Content starts

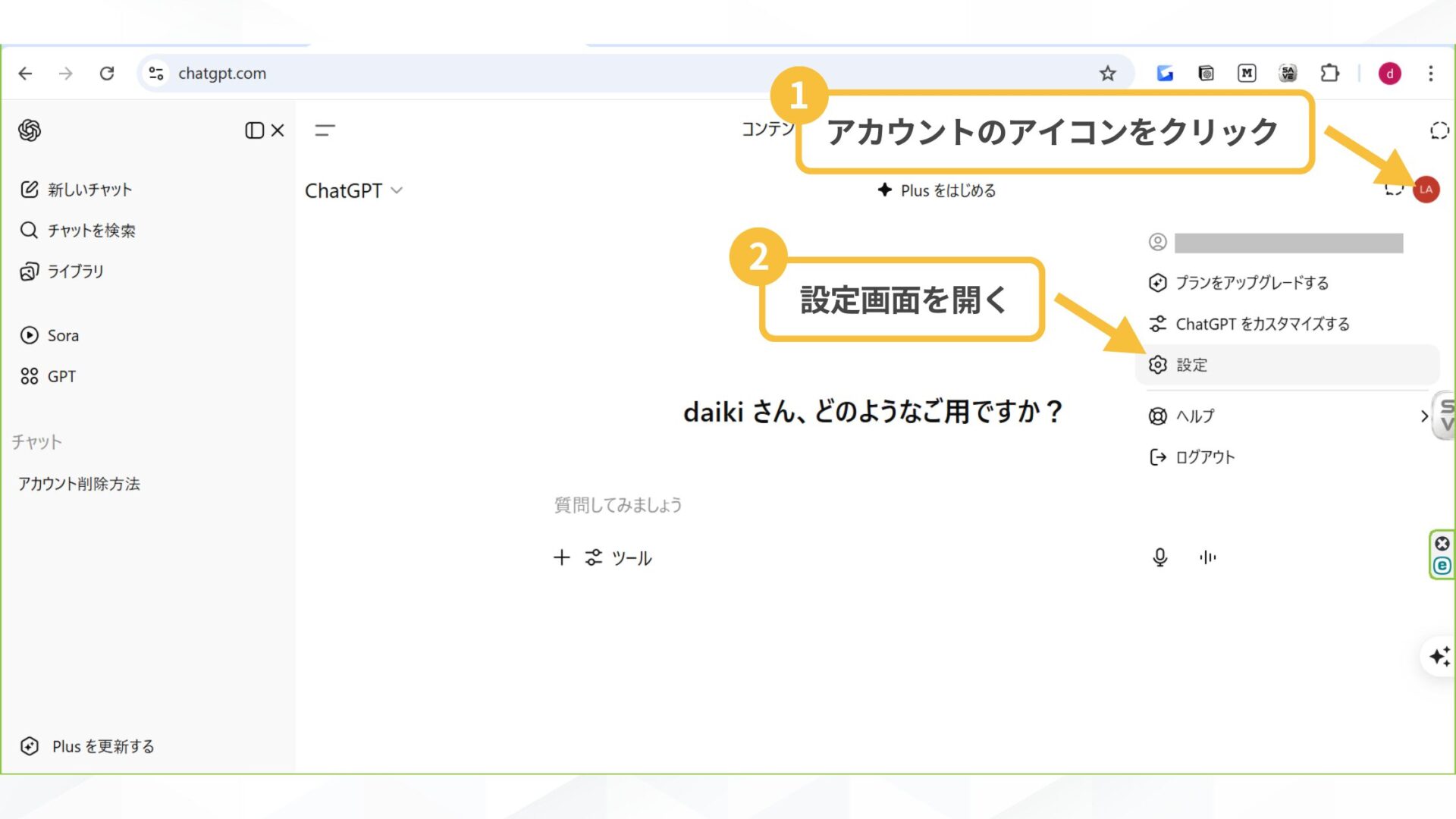Open chat search with the magnifier icon
This screenshot has width=1456, height=819.
click(29, 230)
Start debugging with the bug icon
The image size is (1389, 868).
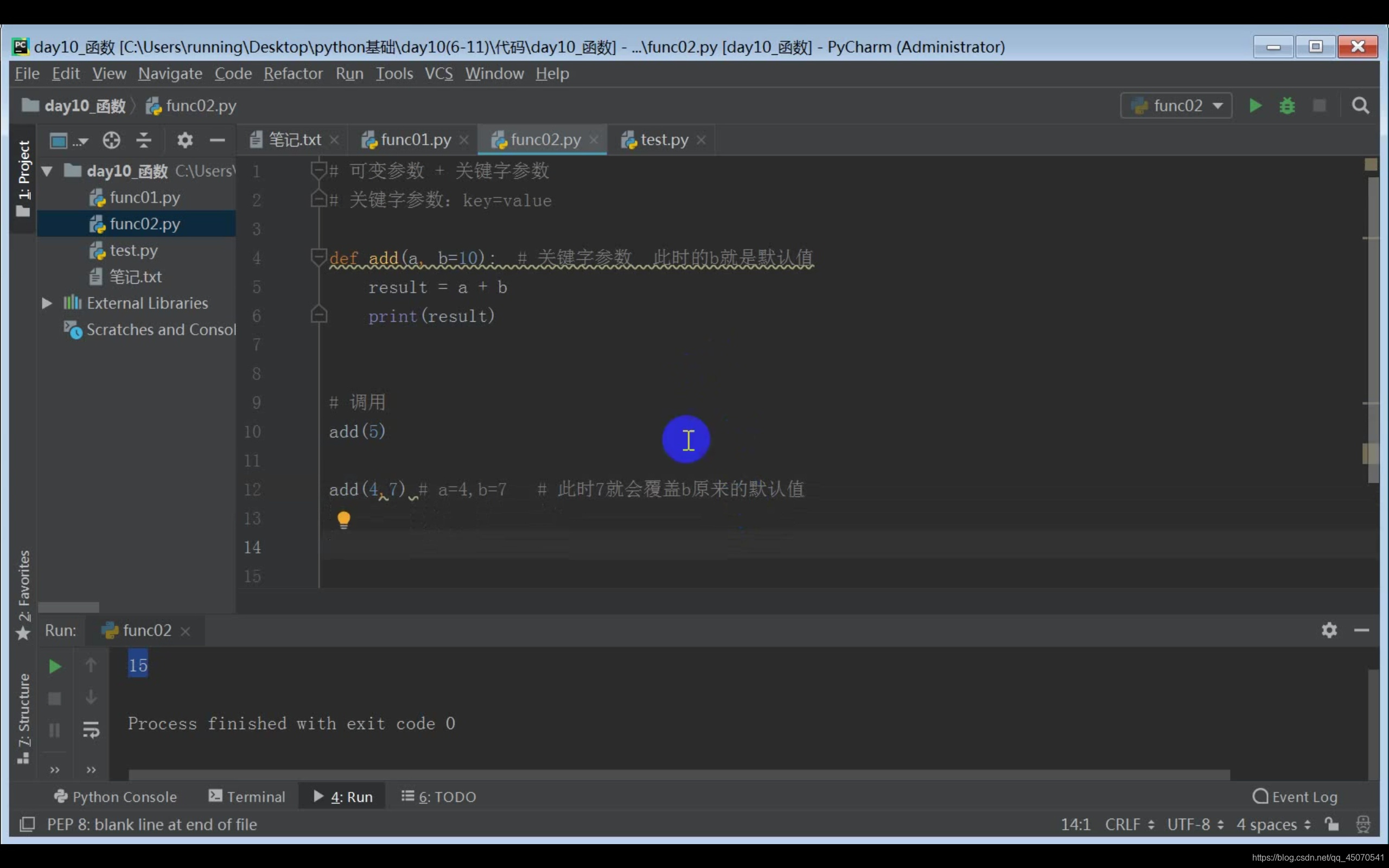(x=1287, y=106)
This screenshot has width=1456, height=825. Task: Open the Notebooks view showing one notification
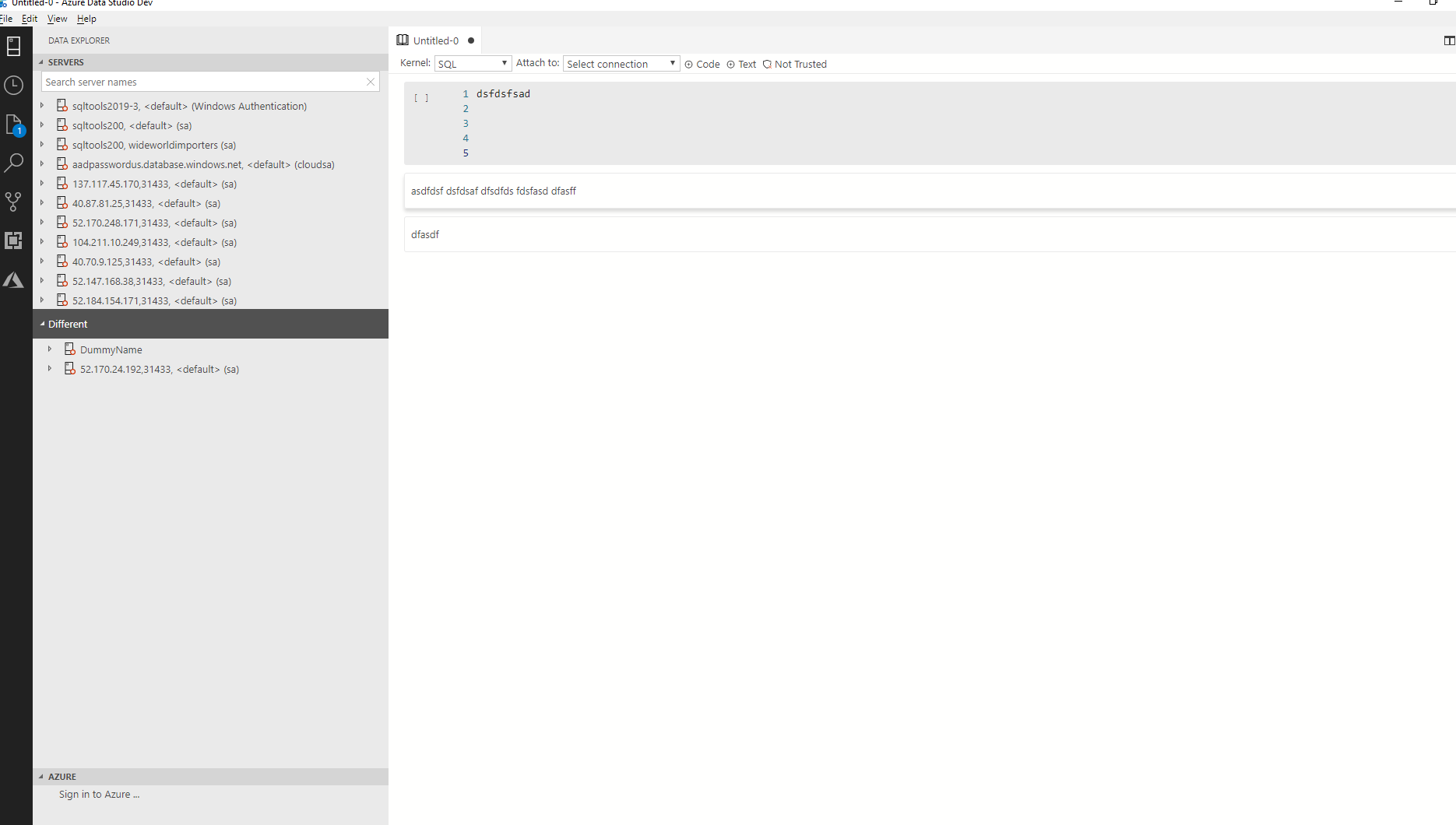tap(14, 124)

Content ends

# Task directions
Here the job is to quote the lines from the one with "The image size is (1389, 868)." through the end of the material, both included, exactly; please skip the pictures.

# Solved problem
The image size is (1389, 868).
(x=1287, y=106)
This screenshot has width=1456, height=825. Task: Open the Notebooks view showing one notification
tap(14, 124)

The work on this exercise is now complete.